[Dataset entries]
__________________________________________________

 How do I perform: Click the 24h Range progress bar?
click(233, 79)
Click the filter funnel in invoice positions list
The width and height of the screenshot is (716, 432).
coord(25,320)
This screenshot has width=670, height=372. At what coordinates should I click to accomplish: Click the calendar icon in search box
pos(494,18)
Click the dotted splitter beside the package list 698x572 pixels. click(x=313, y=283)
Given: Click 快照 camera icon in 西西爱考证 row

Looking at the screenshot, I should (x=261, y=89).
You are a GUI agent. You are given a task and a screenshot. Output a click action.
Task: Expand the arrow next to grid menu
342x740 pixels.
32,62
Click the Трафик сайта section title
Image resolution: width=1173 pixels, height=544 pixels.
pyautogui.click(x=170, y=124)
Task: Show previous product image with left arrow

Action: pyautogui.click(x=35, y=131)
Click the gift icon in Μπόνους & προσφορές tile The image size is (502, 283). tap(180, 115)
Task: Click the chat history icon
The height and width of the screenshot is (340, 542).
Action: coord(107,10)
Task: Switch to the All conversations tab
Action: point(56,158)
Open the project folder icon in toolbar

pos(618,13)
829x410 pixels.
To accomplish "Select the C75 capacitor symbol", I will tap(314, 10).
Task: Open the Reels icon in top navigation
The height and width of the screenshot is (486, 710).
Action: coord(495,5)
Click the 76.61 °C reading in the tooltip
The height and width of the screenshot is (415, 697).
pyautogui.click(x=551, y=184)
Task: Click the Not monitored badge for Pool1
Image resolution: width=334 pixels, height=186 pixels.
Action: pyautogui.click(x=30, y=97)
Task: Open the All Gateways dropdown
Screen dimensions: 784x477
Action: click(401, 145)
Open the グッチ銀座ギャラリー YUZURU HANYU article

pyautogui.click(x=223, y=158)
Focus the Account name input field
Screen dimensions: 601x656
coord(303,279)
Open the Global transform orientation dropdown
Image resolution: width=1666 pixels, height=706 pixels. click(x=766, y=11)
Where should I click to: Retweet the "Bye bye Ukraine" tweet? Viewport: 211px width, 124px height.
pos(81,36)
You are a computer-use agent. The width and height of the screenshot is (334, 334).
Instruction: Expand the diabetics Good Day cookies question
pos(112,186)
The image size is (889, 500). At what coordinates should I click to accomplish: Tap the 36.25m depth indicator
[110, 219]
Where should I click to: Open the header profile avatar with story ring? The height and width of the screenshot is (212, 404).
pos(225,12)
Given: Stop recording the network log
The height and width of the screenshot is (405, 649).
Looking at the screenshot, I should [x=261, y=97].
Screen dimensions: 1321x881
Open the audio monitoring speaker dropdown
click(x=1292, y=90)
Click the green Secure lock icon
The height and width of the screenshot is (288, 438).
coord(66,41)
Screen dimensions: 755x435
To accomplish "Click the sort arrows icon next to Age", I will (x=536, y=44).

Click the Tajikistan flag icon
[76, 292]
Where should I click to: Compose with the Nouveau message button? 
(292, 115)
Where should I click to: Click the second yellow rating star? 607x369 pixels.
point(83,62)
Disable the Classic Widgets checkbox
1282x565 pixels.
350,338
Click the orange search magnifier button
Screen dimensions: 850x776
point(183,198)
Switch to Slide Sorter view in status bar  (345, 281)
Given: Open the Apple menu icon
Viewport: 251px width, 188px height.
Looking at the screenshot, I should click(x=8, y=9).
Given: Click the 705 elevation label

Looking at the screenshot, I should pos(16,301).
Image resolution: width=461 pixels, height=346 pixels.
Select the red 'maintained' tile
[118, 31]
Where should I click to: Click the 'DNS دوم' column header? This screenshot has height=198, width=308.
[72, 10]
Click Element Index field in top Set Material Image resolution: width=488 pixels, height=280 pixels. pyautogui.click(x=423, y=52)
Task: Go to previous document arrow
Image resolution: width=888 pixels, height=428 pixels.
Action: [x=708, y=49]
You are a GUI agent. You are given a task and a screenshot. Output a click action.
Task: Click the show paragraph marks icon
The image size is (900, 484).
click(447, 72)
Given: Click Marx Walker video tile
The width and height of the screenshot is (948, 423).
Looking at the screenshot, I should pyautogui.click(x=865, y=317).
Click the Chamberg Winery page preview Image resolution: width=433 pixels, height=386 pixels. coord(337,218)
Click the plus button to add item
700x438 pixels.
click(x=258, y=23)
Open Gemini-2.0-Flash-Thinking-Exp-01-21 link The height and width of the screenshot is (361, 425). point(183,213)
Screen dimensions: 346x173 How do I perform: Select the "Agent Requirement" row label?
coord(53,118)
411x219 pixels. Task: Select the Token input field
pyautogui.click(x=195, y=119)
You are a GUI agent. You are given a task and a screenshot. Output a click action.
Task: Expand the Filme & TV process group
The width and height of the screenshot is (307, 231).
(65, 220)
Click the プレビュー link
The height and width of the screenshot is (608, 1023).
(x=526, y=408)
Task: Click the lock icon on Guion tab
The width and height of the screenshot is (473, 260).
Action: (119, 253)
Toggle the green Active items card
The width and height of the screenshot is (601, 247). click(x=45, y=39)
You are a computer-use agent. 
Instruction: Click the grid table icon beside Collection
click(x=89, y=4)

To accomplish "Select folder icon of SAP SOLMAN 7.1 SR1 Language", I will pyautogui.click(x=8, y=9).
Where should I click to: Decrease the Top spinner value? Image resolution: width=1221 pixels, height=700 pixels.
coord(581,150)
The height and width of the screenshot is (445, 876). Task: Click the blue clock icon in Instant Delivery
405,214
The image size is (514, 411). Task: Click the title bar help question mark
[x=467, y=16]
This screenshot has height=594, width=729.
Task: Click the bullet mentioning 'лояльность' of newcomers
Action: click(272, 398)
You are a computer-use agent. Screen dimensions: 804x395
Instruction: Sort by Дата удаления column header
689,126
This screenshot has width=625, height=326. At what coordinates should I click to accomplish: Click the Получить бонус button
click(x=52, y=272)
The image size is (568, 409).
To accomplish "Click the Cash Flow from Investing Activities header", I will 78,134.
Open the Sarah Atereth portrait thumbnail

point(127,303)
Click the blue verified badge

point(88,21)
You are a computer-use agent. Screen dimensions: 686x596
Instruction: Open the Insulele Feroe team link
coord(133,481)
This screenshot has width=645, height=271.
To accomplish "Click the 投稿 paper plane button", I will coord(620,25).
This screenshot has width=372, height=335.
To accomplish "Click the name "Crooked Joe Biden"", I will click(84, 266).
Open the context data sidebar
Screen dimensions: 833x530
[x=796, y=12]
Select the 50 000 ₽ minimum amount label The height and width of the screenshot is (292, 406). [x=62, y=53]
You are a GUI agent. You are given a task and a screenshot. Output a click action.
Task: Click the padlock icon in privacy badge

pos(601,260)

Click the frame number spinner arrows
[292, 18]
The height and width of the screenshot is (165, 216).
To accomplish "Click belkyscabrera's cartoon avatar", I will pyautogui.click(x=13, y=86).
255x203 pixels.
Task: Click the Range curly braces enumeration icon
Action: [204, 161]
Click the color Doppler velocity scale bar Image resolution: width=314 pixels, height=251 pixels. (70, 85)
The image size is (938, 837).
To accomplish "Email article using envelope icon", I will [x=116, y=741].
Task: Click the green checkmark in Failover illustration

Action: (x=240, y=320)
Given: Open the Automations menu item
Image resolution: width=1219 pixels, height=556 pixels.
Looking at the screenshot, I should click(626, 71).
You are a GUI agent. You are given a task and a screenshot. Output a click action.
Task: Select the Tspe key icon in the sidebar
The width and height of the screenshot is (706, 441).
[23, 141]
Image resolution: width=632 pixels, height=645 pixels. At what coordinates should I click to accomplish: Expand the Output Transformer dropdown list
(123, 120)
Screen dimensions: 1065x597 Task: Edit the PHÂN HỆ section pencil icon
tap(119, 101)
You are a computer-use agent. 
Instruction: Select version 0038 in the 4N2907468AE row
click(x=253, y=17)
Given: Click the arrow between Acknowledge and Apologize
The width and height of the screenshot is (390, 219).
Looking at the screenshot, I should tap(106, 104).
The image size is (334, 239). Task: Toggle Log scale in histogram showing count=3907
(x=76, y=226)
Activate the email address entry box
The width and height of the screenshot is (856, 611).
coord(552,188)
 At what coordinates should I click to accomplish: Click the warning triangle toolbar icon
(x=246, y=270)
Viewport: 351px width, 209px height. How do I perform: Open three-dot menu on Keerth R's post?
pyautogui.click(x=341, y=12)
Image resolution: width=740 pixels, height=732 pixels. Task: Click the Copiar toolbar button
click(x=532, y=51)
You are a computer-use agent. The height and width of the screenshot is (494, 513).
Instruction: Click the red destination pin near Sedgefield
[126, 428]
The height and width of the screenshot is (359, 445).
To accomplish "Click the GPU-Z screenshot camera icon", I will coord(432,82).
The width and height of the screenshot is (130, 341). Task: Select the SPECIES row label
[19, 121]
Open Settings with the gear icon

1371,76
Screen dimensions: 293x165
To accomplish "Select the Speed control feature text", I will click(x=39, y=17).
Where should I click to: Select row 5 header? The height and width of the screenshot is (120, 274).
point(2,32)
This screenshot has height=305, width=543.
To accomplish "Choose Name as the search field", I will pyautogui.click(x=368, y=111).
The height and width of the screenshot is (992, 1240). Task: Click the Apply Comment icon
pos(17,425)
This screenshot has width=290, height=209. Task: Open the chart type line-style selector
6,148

__________________________________________________

#### [Problem description]
Above are records; repeat only the lines starting at the line with "Task: Go to previous document arrow" and ending at the line with "Task: Expand the Filme & TV process group", exactly as they appear, both included.

#### [Result]
Task: Go to previous document arrow
Image resolution: width=888 pixels, height=428 pixels.
Action: [x=708, y=49]
You are a GUI agent. You are given a task and a screenshot. Output a click action.
Task: Click the show paragraph marks icon
The image size is (900, 484).
click(447, 72)
Given: Click Marx Walker video tile
The width and height of the screenshot is (948, 423).
Looking at the screenshot, I should pyautogui.click(x=865, y=317).
Click the Chamberg Winery page preview Image resolution: width=433 pixels, height=386 pixels. coord(337,218)
Click the plus button to add item
700x438 pixels.
click(x=258, y=23)
Open Gemini-2.0-Flash-Thinking-Exp-01-21 link The height and width of the screenshot is (361, 425). point(183,213)
Screen dimensions: 346x173 How do I perform: Select the "Agent Requirement" row label?
coord(53,118)
411x219 pixels. Task: Select the Token input field
pyautogui.click(x=195, y=119)
You are a GUI agent. You are given a task and a screenshot. Output a click action.
Task: Expand the Filme & TV process group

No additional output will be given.